L'effectif total de la MINUAD est de 16691 personnels (militaires, policiers et observateurs). 54 nationalités sont représentées au sein de la MINUAD.

Cette force est actuellement en cours de montée en puissance et elle doit regrouper à terme 26 000 hommes. Le DOMP espère disposer de 90 % des effectifs prévus d'ici la fin 2009. La pleine capacité opérationnelle ne devrait donc être atteinte qu'en 2010.

Les principaux pays contributeurs sont :

- Nigeria (3337 militaires, 538 policiers et 12 observateurs)

- Rwanda (3236 militaires, 54 policiers et 7 observateurs)

- Egypte (2085 militaires, 71 policiers et 12 observateurs)

- Ethiopie (1469 militaires et 9 observateurs)

- Sénégal (813 militaires, 22 policiers et 16 observateurs)

- Afrique du sud (642 militaires, 138 policiers et 10 observateurs)

- Bangladesh (587 militaires, 636 policiers et 5 observateurs)

- Pakistan (512 militaires, 138 policiers et 3 observateurs)

J. MINURCAT (Mission des Nations Unies en République centrafricaine et au Tchad).

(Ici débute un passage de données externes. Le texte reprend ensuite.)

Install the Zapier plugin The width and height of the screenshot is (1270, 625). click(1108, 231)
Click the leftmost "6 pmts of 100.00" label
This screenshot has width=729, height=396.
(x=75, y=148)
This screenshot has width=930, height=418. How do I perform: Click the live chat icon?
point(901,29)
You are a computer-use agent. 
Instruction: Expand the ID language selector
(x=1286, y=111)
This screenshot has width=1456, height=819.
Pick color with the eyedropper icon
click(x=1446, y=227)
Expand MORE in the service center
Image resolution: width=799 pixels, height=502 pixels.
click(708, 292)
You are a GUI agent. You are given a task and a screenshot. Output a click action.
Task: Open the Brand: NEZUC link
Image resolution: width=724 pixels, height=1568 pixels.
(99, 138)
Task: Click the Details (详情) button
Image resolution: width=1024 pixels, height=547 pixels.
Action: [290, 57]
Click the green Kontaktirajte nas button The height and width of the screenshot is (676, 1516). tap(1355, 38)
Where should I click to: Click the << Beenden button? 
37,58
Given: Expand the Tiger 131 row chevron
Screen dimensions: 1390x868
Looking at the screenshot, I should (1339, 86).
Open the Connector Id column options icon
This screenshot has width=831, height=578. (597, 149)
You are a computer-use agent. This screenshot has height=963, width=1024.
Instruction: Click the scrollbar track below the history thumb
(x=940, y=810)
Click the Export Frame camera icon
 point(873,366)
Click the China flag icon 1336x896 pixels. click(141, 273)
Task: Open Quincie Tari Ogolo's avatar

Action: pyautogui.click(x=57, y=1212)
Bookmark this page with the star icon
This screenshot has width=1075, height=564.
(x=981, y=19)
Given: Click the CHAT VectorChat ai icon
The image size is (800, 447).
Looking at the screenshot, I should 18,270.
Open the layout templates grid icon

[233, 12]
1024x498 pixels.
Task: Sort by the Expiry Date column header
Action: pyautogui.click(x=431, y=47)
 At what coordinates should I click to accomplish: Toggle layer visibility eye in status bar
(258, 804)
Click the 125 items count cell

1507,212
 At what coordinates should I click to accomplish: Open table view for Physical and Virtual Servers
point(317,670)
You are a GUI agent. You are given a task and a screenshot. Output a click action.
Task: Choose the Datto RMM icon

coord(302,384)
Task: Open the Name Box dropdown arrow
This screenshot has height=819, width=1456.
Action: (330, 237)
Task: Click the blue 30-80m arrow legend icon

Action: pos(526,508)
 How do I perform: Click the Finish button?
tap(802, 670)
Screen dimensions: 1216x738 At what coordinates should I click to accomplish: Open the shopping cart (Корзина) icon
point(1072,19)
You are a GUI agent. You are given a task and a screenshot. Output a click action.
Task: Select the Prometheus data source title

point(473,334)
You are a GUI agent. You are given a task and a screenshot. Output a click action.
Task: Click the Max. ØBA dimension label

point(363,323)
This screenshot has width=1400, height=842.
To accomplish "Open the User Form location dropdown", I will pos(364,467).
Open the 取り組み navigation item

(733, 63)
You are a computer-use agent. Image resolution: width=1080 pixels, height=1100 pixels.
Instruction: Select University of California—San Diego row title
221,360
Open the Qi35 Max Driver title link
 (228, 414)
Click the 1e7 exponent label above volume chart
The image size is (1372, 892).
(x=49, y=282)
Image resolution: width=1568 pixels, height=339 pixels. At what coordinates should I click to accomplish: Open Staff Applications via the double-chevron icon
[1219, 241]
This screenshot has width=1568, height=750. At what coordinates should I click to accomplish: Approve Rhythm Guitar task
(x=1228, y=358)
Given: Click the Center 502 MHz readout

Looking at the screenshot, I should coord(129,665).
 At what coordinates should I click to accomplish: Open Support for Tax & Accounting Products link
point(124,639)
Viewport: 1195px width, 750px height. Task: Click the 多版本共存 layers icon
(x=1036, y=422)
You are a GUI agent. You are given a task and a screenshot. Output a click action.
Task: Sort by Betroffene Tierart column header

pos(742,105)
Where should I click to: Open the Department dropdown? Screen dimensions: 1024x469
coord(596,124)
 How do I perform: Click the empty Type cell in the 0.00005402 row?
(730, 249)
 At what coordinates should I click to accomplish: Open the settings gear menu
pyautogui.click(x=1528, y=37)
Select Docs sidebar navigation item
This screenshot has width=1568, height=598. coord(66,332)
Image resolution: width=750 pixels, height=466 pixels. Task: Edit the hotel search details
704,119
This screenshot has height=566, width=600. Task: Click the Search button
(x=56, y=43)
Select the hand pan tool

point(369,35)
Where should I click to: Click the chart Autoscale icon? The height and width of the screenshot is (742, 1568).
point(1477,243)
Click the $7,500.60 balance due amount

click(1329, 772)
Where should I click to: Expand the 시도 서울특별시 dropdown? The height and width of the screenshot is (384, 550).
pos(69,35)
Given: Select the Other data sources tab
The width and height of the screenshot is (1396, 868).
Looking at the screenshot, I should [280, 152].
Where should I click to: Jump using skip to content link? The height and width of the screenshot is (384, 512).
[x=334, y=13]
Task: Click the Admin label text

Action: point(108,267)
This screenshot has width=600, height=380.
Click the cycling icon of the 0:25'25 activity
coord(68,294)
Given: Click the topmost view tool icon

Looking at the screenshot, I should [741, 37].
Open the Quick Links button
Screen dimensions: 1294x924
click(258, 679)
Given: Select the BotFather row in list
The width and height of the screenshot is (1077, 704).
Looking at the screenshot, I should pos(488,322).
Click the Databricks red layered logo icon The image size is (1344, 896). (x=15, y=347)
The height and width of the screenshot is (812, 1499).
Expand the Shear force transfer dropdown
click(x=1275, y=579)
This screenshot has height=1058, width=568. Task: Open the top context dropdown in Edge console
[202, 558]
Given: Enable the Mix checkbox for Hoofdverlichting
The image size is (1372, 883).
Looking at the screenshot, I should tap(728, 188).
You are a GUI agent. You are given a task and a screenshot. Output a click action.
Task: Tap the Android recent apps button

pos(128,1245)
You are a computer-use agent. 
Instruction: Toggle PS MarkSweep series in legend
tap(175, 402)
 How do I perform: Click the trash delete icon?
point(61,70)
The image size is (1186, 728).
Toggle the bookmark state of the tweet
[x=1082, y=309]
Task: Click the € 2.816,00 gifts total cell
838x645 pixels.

Date : 25 septembre 2007 ; Résolution n° 1778.

L'effectif total de la MINURCAT est de 2623 personnels (militaires, policiers et observateurs militaires). 43 nationalités sont représentées au sein de la MINURCAT.

La France participe actuellement à hauteur de 303 militaires et de 17 policiers.

Conformément à la résolution 1861, présentée par la France en 2009, la MINURCAT comprendra à terme 5200 militaires, 300 policiers, 25 officiers de liaison, ainsi qu'un effectif approprié de personnel civil. Cette force est donc en cours de montée en puissance, mais le déploiement a pris un retard important.

La MINUEE (Mission des Nations Unies en Ethiopie et en Erythrée), créée par la résolution n° 1320 du 15 septembre 2000, a été officiellement clôturée le 30 juillet 2008 par la résolution n° 1827 du Conseil de sécurité.

ANNEXE III - « L'ONU S'INQUIÈTE DES RISQUES D'ÉCHEC DE SES OMP » - Le Monde- 26/02/2009

* 1 Les dates, intitulés et effectifs affectés à ces OMP figurent en annexe à ce rapport

* 2 La hausse du budget entre 2005 et 2006 est due à la prise en charge du CAS pension par la DCMD au titre des rémunérations et à la réserve légale.

* 3 De nationalité malienne, A. B. Beye (1939-1998) a été ministre des affaires étrangères de son pays de 1979 à 1986, puis Représentant spécial du Secrétaire général de l'ONU en Angola de 1993 jusqu'à sa mort, dans un accident d'avion.

* 4 Depuis 1997, la France soutient en Afrique un réseau d'écoles nationales à vocation régionale (13 aujourd'hui) qui dispensent, au delà du maintien de la paix, des formations dans différents domaines (formation militaire de base, cours d'état-major, enseignement militaire supérieur, santé, déminage, sécurité intérieure, aéronautique,...) au profit des militaires et des gendarmes africains.

* 5 Tous les chiffres sont tirés des statistiques officielles de l'ONU et sont datés du 31 juillet 2009.